Source information:
★ ★ ★ ★ ★ ★ ★

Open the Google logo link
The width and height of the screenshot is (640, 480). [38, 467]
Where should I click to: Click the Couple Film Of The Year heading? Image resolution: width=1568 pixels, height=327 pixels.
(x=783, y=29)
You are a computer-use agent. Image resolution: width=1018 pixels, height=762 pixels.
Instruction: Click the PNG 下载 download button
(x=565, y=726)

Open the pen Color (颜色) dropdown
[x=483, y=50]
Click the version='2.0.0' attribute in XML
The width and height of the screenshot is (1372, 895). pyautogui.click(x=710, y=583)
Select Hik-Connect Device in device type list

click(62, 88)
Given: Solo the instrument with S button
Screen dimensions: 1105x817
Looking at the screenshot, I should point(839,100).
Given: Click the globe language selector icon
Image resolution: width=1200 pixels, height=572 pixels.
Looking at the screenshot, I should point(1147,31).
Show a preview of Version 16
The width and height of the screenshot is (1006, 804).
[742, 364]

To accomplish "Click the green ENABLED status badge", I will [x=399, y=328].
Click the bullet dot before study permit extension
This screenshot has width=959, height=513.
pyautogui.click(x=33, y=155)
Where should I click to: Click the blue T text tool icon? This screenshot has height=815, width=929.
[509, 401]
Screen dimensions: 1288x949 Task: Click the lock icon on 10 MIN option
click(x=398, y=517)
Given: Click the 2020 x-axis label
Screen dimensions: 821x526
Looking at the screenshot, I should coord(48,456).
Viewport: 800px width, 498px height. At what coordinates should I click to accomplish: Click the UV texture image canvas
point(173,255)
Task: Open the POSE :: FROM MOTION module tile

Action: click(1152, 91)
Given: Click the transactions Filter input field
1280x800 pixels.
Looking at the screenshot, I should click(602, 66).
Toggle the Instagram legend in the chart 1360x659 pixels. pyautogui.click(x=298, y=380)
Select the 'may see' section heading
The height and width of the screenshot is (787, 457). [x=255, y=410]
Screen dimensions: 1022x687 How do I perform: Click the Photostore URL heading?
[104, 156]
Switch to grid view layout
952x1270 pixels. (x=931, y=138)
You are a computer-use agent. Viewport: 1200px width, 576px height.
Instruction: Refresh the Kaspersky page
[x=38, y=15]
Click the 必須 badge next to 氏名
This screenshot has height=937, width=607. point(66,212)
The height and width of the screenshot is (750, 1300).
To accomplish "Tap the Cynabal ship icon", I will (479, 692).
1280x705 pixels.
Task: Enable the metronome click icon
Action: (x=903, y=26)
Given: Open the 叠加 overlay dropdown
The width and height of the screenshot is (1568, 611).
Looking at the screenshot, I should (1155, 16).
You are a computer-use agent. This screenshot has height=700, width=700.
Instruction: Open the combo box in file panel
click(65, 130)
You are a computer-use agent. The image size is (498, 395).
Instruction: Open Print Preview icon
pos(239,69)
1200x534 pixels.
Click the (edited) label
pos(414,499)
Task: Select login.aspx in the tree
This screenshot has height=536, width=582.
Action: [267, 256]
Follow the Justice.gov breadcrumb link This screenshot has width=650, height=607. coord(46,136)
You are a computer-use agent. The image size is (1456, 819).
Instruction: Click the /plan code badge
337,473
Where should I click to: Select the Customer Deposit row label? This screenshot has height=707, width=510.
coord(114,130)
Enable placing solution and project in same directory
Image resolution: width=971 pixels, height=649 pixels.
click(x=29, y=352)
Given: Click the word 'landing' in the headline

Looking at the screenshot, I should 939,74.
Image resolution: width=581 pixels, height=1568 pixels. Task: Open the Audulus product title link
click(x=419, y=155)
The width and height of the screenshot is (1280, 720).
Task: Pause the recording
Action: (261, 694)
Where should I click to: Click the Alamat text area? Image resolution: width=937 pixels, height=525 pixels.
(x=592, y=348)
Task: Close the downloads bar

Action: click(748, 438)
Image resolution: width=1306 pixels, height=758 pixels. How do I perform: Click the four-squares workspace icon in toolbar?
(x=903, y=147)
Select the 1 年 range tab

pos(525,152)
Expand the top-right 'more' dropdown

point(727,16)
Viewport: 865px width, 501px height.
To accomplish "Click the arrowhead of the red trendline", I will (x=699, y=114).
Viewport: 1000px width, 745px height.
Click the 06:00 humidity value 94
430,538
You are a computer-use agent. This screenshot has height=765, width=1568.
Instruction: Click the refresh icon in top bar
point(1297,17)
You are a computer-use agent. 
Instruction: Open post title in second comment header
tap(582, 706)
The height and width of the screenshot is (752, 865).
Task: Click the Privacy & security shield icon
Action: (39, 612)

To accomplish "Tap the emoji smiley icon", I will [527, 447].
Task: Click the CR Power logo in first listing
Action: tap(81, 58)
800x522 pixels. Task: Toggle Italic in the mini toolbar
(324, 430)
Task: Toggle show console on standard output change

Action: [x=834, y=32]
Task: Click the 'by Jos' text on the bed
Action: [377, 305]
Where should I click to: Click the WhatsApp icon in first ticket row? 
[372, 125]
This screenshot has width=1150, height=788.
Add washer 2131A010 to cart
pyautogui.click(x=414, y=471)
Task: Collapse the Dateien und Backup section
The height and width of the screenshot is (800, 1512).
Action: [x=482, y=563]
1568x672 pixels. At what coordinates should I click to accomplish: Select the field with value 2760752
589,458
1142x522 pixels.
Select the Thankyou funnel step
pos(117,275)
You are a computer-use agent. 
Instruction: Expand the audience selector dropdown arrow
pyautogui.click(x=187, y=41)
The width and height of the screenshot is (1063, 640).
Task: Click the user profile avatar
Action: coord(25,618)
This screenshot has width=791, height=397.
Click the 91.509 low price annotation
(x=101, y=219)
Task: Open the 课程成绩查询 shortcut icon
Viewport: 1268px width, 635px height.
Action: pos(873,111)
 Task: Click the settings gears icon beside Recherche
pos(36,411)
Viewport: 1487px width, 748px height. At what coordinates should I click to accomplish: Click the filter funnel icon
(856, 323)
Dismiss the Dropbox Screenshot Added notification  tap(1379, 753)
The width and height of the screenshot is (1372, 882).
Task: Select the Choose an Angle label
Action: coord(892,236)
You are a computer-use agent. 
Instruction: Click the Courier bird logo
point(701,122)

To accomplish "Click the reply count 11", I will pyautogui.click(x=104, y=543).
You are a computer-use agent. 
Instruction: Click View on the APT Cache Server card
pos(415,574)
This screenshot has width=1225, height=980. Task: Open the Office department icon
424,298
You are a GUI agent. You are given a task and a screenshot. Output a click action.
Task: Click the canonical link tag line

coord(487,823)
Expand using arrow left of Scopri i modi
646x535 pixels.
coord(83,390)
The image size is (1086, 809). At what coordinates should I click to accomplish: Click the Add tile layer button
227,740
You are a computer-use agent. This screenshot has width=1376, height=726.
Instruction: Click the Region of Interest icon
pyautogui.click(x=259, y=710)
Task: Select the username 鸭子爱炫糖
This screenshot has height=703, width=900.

★ ★ ★ ★ ★ ★ ★

Work to complete:
Every entry above should be transcribed exactly as it appears.

Response for this exercise:
Open the Google logo link
The width and height of the screenshot is (640, 480). [38, 467]
Where should I click to: Click the Couple Film Of The Year heading? Image resolution: width=1568 pixels, height=327 pixels.
(x=783, y=29)
You are a computer-use agent. Image resolution: width=1018 pixels, height=762 pixels.
Instruction: Click the PNG 下载 download button
(x=565, y=726)

Open the pen Color (颜色) dropdown
[x=483, y=50]
Click the version='2.0.0' attribute in XML
The width and height of the screenshot is (1372, 895). pyautogui.click(x=710, y=583)
Select Hik-Connect Device in device type list

click(62, 88)
Given: Solo the instrument with S button
Screen dimensions: 1105x817
Looking at the screenshot, I should point(839,100).
Given: Click the globe language selector icon
Image resolution: width=1200 pixels, height=572 pixels.
Looking at the screenshot, I should point(1147,31).
Show a preview of Version 16
The width and height of the screenshot is (1006, 804).
[742, 364]

To accomplish "Click the green ENABLED status badge", I will [x=399, y=328].
Click the bullet dot before study permit extension
This screenshot has width=959, height=513.
pyautogui.click(x=33, y=155)
Where should I click to: Click the blue T text tool icon? This screenshot has height=815, width=929.
[509, 401]
Screen dimensions: 1288x949 Task: Click the lock icon on 10 MIN option
click(x=398, y=517)
Given: Click the 2020 x-axis label
Screen dimensions: 821x526
Looking at the screenshot, I should coord(48,456).
Viewport: 800px width, 498px height. At what coordinates should I click to accomplish: Click the UV texture image canvas
point(173,255)
Task: Open the POSE :: FROM MOTION module tile

Action: click(1152, 91)
Given: Click the transactions Filter input field
1280x800 pixels.
Looking at the screenshot, I should click(602, 66).
Toggle the Instagram legend in the chart 1360x659 pixels. pyautogui.click(x=298, y=380)
Select the 'may see' section heading
The height and width of the screenshot is (787, 457). [x=255, y=410]
Screen dimensions: 1022x687 How do I perform: Click the Photostore URL heading?
[104, 156]
Switch to grid view layout
952x1270 pixels. (x=931, y=138)
You are a computer-use agent. Viewport: 1200px width, 576px height.
Instruction: Refresh the Kaspersky page
[x=38, y=15]
Click the 必須 badge next to 氏名
This screenshot has height=937, width=607. point(66,212)
The height and width of the screenshot is (750, 1300).
To accomplish "Tap the Cynabal ship icon", I will (479, 692).
1280x705 pixels.
Task: Enable the metronome click icon
Action: (x=903, y=26)
Given: Open the 叠加 overlay dropdown
The width and height of the screenshot is (1568, 611).
Looking at the screenshot, I should (1155, 16).
You are a computer-use agent. This screenshot has height=700, width=700.
Instruction: Open the combo box in file panel
click(65, 130)
You are a computer-use agent. The image size is (498, 395).
Instruction: Open Print Preview icon
pos(239,69)
1200x534 pixels.
Click the (edited) label
pos(414,499)
Task: Select login.aspx in the tree
This screenshot has height=536, width=582.
Action: [267, 256]
Follow the Justice.gov breadcrumb link This screenshot has width=650, height=607. coord(46,136)
You are a computer-use agent. The image size is (1456, 819).
Instruction: Click the /plan code badge
337,473
Where should I click to: Select the Customer Deposit row label? This screenshot has height=707, width=510.
coord(114,130)
Enable placing solution and project in same directory
Image resolution: width=971 pixels, height=649 pixels.
click(x=29, y=352)
Given: Click the word 'landing' in the headline

Looking at the screenshot, I should 939,74.
Image resolution: width=581 pixels, height=1568 pixels. Task: Open the Audulus product title link
click(x=419, y=155)
The width and height of the screenshot is (1280, 720).
Task: Pause the recording
Action: (261, 694)
Where should I click to: Click the Alamat text area? Image resolution: width=937 pixels, height=525 pixels.
(x=592, y=348)
Task: Close the downloads bar

Action: click(748, 438)
Image resolution: width=1306 pixels, height=758 pixels. How do I perform: Click the four-squares workspace icon in toolbar?
(x=903, y=147)
Select the 1 年 range tab

pos(525,152)
Expand the top-right 'more' dropdown

point(727,16)
Viewport: 865px width, 501px height.
To accomplish "Click the arrowhead of the red trendline", I will (x=699, y=114).
Viewport: 1000px width, 745px height.
Click the 06:00 humidity value 94
430,538
You are a computer-use agent. This screenshot has height=765, width=1568.
Instruction: Click the refresh icon in top bar
point(1297,17)
You are a computer-use agent. 
Instruction: Open post title in second comment header
tap(582, 706)
The height and width of the screenshot is (752, 865).
Task: Click the Privacy & security shield icon
Action: (39, 612)

To accomplish "Tap the emoji smiley icon", I will [527, 447].
Task: Click the CR Power logo in first listing
Action: tap(81, 58)
800x522 pixels. Task: Toggle Italic in the mini toolbar
(324, 430)
Task: Toggle show console on standard output change

Action: [x=834, y=32]
Task: Click the 'by Jos' text on the bed
Action: [377, 305]
Where should I click to: Click the WhatsApp icon in first ticket row? 
[372, 125]
This screenshot has width=1150, height=788.
Add washer 2131A010 to cart
pyautogui.click(x=414, y=471)
Task: Collapse the Dateien und Backup section
The height and width of the screenshot is (800, 1512).
Action: [x=482, y=563]
1568x672 pixels. At what coordinates should I click to accomplish: Select the field with value 2760752
589,458
1142x522 pixels.
Select the Thankyou funnel step
pos(117,275)
You are a computer-use agent. 
Instruction: Expand the audience selector dropdown arrow
pyautogui.click(x=187, y=41)
The width and height of the screenshot is (1063, 640).
Task: Click the user profile avatar
Action: coord(25,618)
This screenshot has width=791, height=397.
Click the 91.509 low price annotation
(x=101, y=219)
Task: Open the 课程成绩查询 shortcut icon
Viewport: 1268px width, 635px height.
Action: pos(873,111)
 Task: Click the settings gears icon beside Recherche
pos(36,411)
Viewport: 1487px width, 748px height. At what coordinates should I click to accomplish: Click the filter funnel icon
(856, 323)
Dismiss the Dropbox Screenshot Added notification  tap(1379, 753)
The width and height of the screenshot is (1372, 882).
Task: Select the Choose an Angle label
Action: coord(892,236)
You are a computer-use agent. 
Instruction: Click the Courier bird logo
point(701,122)

To accomplish "Click the reply count 11", I will pyautogui.click(x=104, y=543).
You are a computer-use agent. 
Instruction: Click View on the APT Cache Server card
pos(415,574)
This screenshot has width=1225, height=980. Task: Open the Office department icon
424,298
You are a GUI agent. You are given a task and a screenshot. Output a click action.
Task: Click the canonical link tag line

coord(487,823)
Expand using arrow left of Scopri i modi
646x535 pixels.
coord(83,390)
The image size is (1086, 809). At what coordinates should I click to accomplish: Click the Add tile layer button
227,740
You are a computer-use agent. This screenshot has width=1376, height=726.
Instruction: Click the Region of Interest icon
pyautogui.click(x=259, y=710)
Task: Select the username 鸭子爱炫糖
This screenshot has height=703, width=900.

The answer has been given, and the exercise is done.